_Direction_:
Express as a Markdown table, with columns headed Number and Entry line, the part of the entries that opens with the line containing "Open the 椎间盘专科 sublink" and closes with the line containing "(x=407, y=143)", both included. Leave out blank lines and include only these lines.

_Excerpted records_:
..............................

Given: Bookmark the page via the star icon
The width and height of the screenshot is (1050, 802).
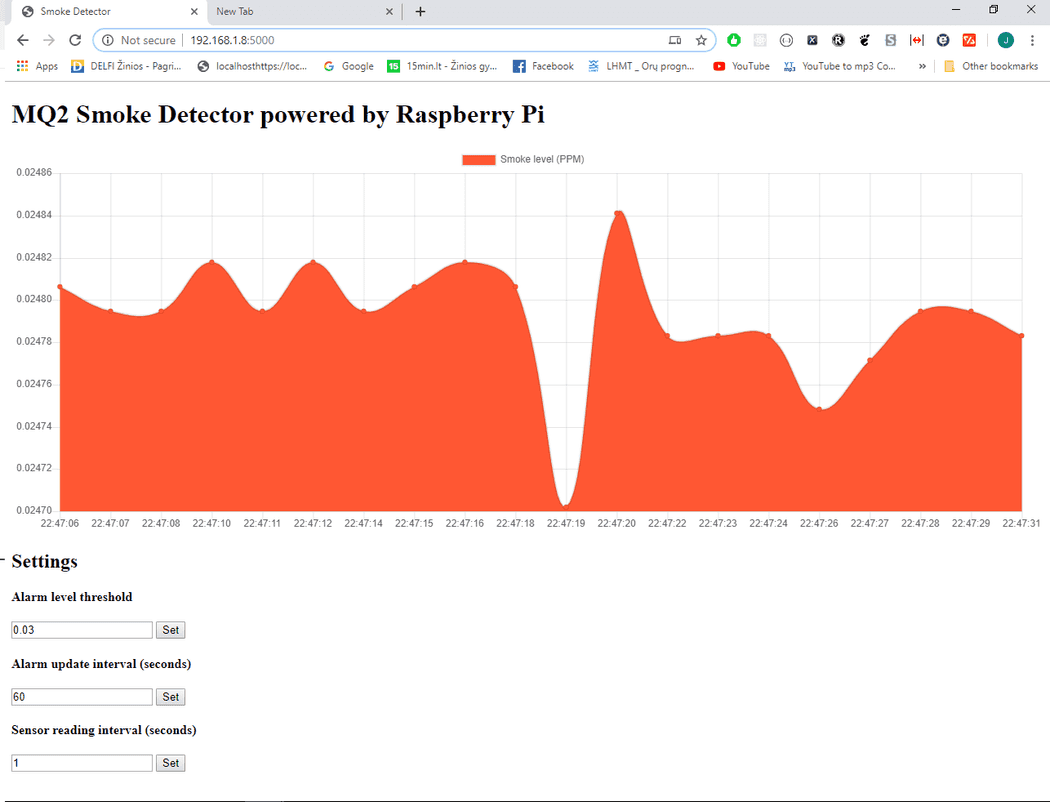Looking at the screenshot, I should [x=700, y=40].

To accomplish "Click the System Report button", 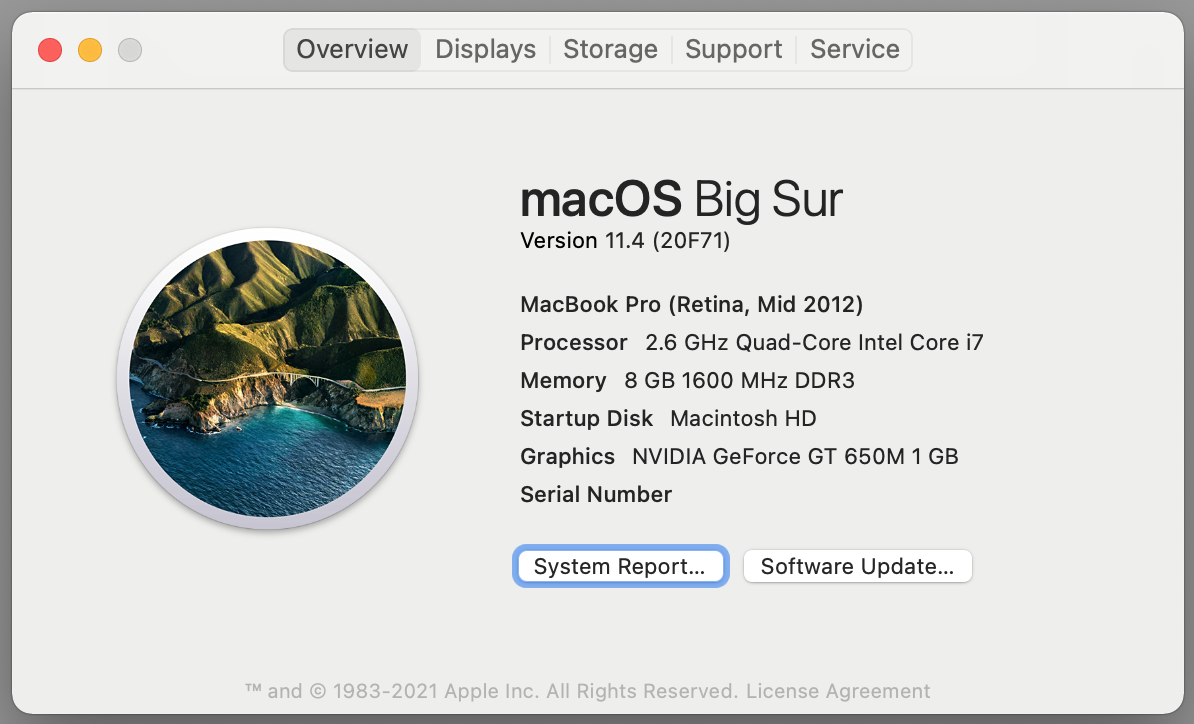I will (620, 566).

..............................

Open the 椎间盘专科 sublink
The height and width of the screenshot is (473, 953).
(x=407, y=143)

..............................

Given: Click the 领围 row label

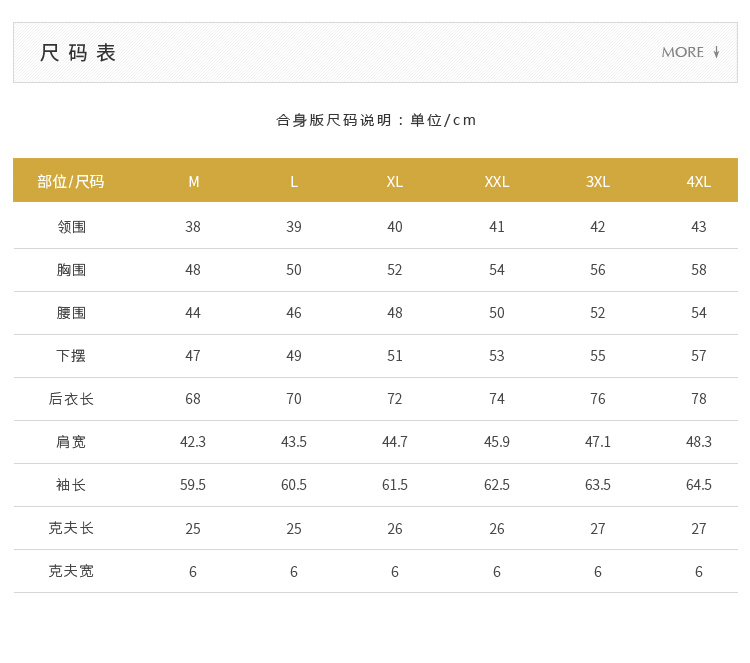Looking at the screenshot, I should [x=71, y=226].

..............................

_Exercise output_:
| Number | Entry line |
|---|---|
| 1 | Open the 椎间盘专科 sublink |
| 2 | The height and width of the screenshot is (473, 953). |
| 3 | (x=407, y=143) |